WHAT TO PRODUCE
Having located "At what coordinates" in the listing below, write out its line and every following line exactly, last line included, without the pictures.

RECORDED INFORMATION
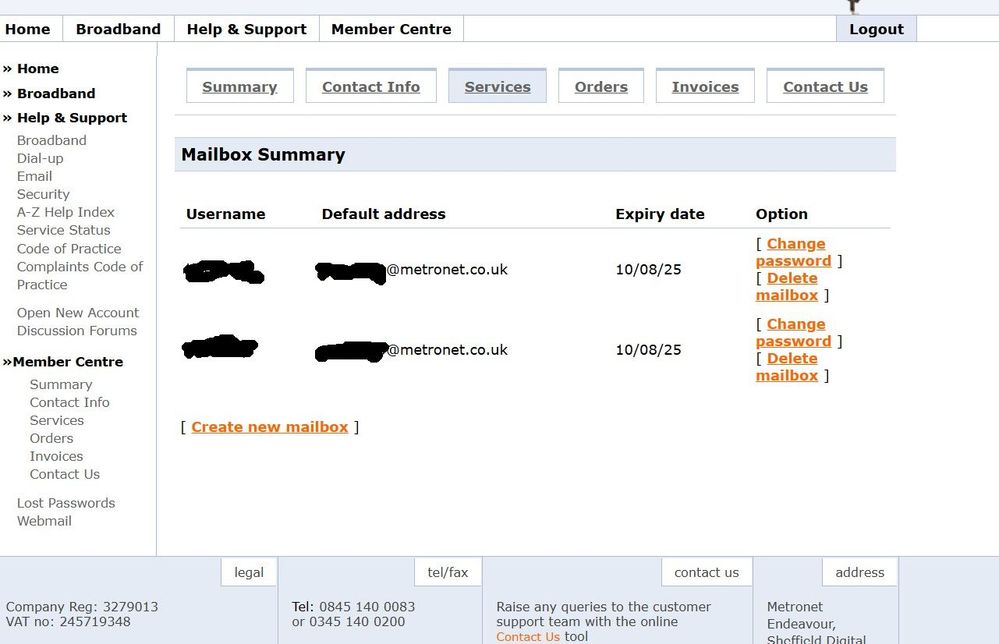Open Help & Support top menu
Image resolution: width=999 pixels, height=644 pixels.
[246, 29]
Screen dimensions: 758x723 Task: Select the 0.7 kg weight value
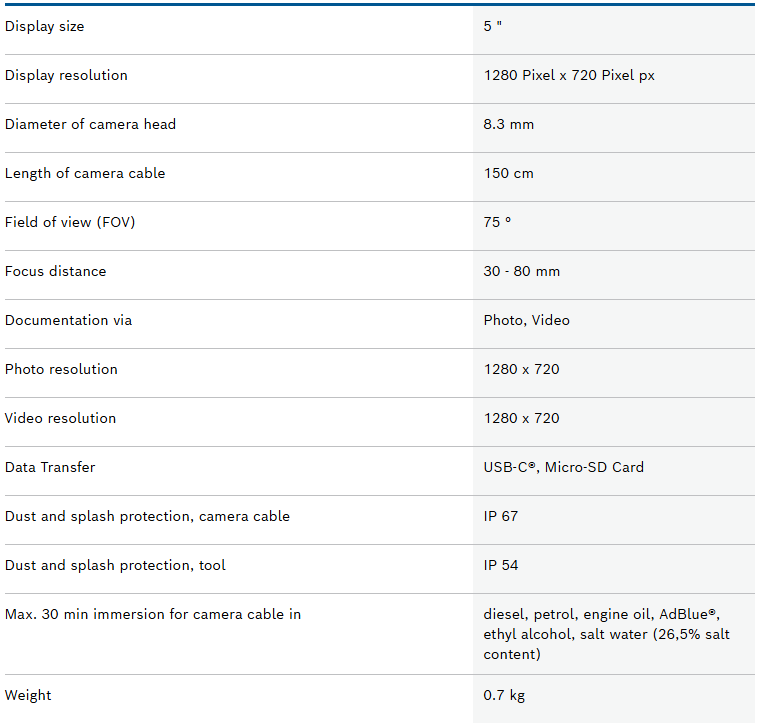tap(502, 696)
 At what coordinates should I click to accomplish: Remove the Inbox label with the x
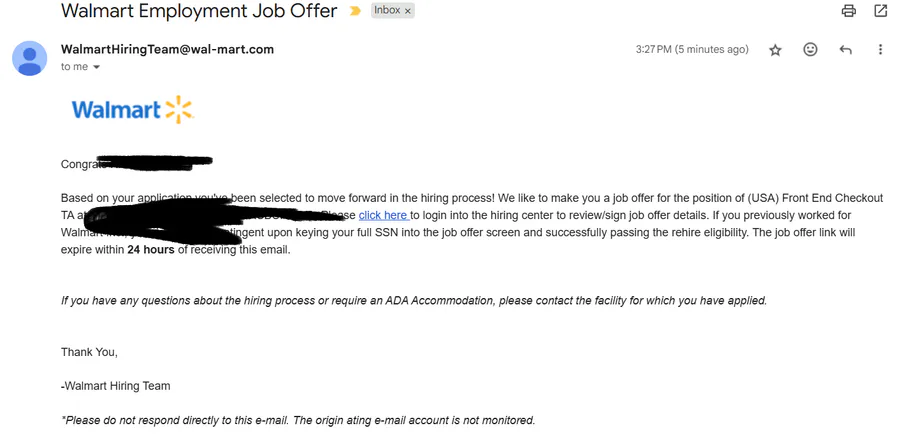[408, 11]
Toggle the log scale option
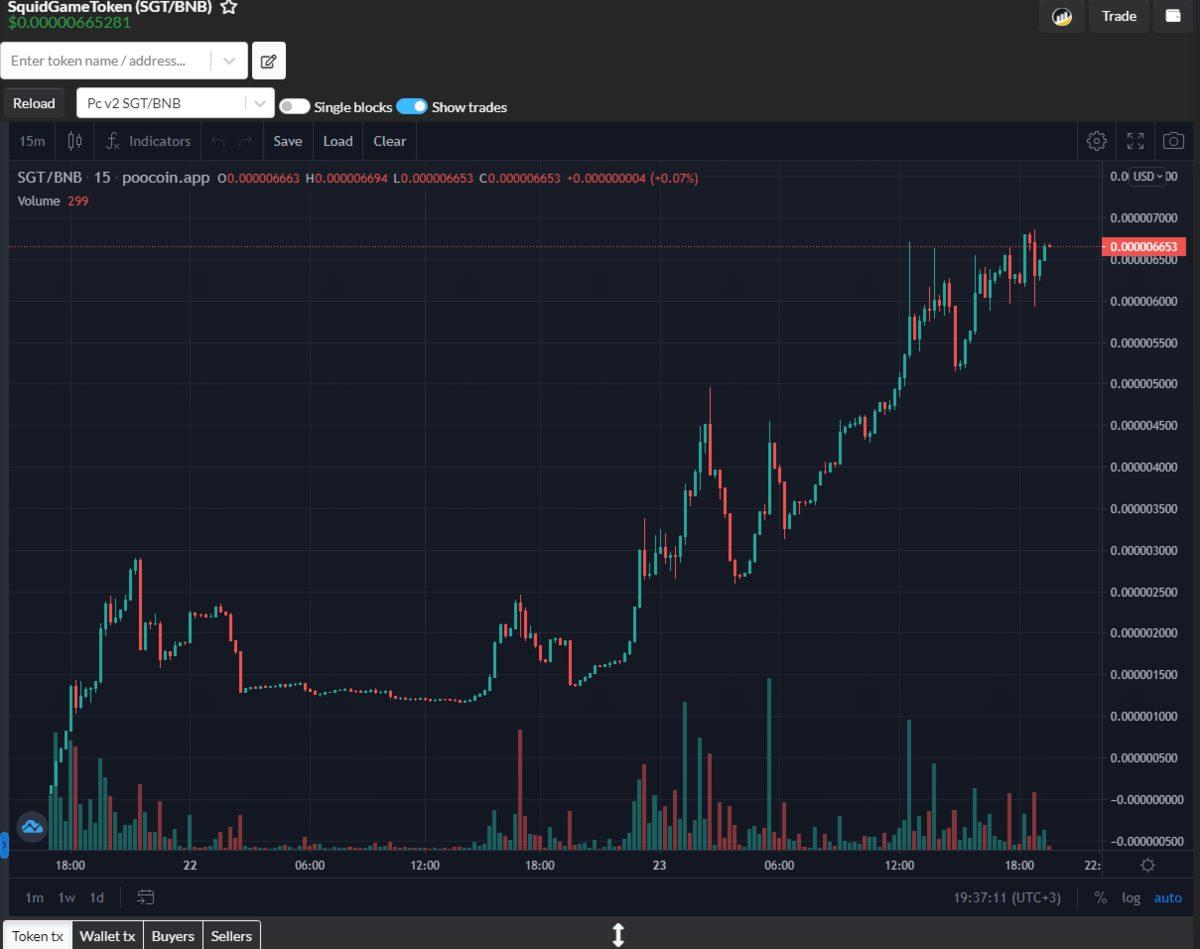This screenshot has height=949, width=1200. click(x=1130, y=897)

PROBLEM SOLUTION
 At what coordinates should I click to accomplish: Remove the Inbox label with the x
[408, 11]
Toggle the log scale option
This screenshot has height=949, width=1200. click(x=1130, y=897)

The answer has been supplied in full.